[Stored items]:
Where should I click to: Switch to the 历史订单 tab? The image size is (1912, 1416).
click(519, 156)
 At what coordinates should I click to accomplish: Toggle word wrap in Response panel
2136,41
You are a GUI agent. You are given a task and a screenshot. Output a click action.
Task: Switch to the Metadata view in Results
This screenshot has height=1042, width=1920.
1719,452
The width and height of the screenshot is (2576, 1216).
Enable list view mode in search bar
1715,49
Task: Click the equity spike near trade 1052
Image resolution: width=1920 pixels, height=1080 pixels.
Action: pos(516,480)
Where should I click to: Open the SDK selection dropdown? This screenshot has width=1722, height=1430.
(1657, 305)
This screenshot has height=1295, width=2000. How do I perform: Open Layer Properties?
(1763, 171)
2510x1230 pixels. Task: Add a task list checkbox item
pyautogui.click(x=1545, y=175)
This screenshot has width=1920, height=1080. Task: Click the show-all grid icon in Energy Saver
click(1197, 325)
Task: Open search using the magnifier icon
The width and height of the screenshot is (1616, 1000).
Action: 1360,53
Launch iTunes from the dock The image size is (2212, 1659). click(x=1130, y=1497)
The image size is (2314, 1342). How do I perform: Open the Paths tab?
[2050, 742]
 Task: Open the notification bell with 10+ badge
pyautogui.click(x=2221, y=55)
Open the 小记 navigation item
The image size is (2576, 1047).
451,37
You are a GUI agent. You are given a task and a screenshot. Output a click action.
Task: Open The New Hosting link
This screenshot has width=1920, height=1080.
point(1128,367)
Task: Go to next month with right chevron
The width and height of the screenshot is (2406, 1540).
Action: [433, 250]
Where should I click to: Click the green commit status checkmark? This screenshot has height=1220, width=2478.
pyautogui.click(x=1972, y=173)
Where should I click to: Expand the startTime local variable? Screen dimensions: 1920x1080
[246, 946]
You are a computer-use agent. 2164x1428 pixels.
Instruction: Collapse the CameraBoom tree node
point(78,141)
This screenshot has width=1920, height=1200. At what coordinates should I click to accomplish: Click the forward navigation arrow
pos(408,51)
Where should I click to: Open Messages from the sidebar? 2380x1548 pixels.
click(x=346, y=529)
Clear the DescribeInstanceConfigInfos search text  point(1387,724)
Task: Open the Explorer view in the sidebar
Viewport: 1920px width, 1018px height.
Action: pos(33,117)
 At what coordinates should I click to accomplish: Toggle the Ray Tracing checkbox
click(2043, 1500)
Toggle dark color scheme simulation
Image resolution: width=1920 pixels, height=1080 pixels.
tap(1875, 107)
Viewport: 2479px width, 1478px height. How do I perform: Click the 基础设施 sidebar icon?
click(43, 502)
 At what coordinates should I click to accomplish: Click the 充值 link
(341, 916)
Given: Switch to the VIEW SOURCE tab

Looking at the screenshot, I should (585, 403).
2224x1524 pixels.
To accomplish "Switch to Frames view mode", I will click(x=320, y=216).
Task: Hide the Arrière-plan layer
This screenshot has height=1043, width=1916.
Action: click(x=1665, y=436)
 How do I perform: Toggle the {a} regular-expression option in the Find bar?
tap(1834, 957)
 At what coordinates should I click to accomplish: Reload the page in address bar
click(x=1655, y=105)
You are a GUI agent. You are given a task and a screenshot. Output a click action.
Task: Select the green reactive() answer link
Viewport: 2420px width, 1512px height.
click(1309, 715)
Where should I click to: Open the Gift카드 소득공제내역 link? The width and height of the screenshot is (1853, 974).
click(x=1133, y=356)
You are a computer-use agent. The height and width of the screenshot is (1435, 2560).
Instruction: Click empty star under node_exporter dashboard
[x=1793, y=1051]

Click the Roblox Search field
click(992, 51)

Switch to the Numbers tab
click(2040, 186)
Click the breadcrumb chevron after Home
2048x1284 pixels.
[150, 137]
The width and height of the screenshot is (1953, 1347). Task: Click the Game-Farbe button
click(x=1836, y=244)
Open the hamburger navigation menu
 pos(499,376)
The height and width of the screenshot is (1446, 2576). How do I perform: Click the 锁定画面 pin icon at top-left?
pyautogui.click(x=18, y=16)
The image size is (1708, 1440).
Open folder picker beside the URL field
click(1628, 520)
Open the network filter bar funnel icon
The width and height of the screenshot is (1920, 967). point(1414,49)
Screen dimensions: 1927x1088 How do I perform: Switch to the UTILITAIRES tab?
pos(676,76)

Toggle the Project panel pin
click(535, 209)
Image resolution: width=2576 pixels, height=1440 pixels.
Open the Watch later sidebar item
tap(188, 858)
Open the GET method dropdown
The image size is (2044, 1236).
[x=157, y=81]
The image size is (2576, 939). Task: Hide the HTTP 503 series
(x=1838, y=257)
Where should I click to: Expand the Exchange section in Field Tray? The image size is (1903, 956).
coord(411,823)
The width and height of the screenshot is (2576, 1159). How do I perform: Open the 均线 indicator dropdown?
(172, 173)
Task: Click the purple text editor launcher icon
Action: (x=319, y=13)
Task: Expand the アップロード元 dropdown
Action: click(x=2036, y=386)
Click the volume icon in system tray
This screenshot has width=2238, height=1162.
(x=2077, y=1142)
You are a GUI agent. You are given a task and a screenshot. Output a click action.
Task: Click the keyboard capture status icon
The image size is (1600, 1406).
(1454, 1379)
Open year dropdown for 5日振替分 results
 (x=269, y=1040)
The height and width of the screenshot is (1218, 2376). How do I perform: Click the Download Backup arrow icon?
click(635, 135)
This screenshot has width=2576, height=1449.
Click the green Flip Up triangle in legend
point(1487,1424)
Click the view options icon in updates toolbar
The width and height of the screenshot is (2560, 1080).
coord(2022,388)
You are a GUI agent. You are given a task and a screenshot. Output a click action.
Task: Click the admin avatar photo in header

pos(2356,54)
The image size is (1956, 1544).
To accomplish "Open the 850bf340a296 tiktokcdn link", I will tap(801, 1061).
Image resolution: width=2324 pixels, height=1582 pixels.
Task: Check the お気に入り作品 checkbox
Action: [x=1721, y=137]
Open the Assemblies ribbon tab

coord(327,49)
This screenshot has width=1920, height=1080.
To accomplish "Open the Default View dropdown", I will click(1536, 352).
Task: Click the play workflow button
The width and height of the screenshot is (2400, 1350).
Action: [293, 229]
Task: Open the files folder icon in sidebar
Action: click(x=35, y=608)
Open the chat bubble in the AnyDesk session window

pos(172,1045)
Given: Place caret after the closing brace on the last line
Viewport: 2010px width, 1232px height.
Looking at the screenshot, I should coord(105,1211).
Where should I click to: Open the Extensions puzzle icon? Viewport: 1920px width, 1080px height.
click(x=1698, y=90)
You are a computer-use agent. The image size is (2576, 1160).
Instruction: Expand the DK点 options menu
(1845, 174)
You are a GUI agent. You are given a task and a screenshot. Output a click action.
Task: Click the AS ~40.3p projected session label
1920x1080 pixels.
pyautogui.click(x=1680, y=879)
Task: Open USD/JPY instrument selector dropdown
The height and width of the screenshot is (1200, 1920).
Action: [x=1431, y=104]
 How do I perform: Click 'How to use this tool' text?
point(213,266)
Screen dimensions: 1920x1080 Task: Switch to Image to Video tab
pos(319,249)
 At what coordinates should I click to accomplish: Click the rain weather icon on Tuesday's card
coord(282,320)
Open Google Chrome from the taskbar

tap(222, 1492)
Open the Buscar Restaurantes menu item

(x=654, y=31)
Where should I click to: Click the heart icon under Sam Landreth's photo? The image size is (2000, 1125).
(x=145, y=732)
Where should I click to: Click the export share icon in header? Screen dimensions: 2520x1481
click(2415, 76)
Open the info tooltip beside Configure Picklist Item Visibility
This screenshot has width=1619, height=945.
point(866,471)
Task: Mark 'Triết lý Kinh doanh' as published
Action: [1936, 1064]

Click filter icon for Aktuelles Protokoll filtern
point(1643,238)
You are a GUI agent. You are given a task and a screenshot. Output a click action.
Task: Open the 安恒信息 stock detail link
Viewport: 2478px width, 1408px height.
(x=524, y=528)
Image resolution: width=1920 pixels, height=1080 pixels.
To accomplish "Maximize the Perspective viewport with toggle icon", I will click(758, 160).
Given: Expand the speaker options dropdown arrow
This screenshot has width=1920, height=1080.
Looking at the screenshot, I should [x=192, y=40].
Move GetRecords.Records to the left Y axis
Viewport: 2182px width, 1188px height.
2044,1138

[WHAT TO PRODUCE]:
Pick each line holding "computer" out of the entries above and return it.

[WRITTEN ANSWER]:
You are a computer-use agent. 2164x1428 pixels.
You are a computer-use agent. The height and width of the screenshot is (1435, 2560).
You are a computer-use agent. The image size is (2576, 1160).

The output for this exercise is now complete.